Las largas conversaciones acompañadas de los espacios arquitectónicos, donde se reflexiona sobre estos, así como su historia y sus creadores, los Eero Saarinen, Richard Meier o I. M. Pei, entre otros, y sus formas y estructuras, adquieren en la película de Kogonada una inmersión visualmente extraordinaria, donde la corrección formal y la profundidad de sus personajes y sus conflictos interiores funcionan sin darnos cuenta, con extrema sabiduría cinematográfica, donde el tiempo y el espacio adquieren otra dimensión, en el que asistimos a la emoción de la amistad de dos seres atrapados en un lugar que parece diferente, quizás demasiado tranquilo y lleno de quietud, pero sí observamos con detenimiento y tomándonos el tiempo preciso, descubrimos muchísimo más de lo que vemos a simple vista, quizás descubramos algo de nosotros en su interior, algo que bulle en lo más profundo del alma.

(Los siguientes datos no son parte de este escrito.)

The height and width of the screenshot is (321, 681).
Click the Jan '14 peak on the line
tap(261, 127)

Kogonada recoge con audacia y precisión el espíritu del cine independiente americano (ciudades pequeñas donde la vida parece detenida y demasiado corriente, personajes algo o bastante perdidos y desorientados que no acaban de encontrar su lugar en el mundo, y un paisaje urbano o rural, donde en ocasiones los personajes se muestran acogidos y en otras, seres extraños, filmados a través de planos largos mientras tienen largas conversaciones filosóficas sobre la vida, el entorno o sus vidas) y también invoca a sus maestros, aquellos que fueron material ensayístico de sus magistrales y celebradas piezas, como los Ozu, Bresson, Kubrick, Tarkovski y Antonioni en su concepción formal, donde la cinematografía de Elisha Christian (que ya había demostrado su capacidad en In your eyes, y en otros trabajos) es una gran aliada para mostrar las estructuras de los edificios modernistas, tanto su forma como lo que no vemos, su interior, sus estados de ánimo, lo que encierran dentro de su ser,  que actúa como reflejo del alma de los personajes, unos eres que los observan desde fuera y pasean por su interior, descubriéndolos y sobre todo, descubriéndose a ellos mismos.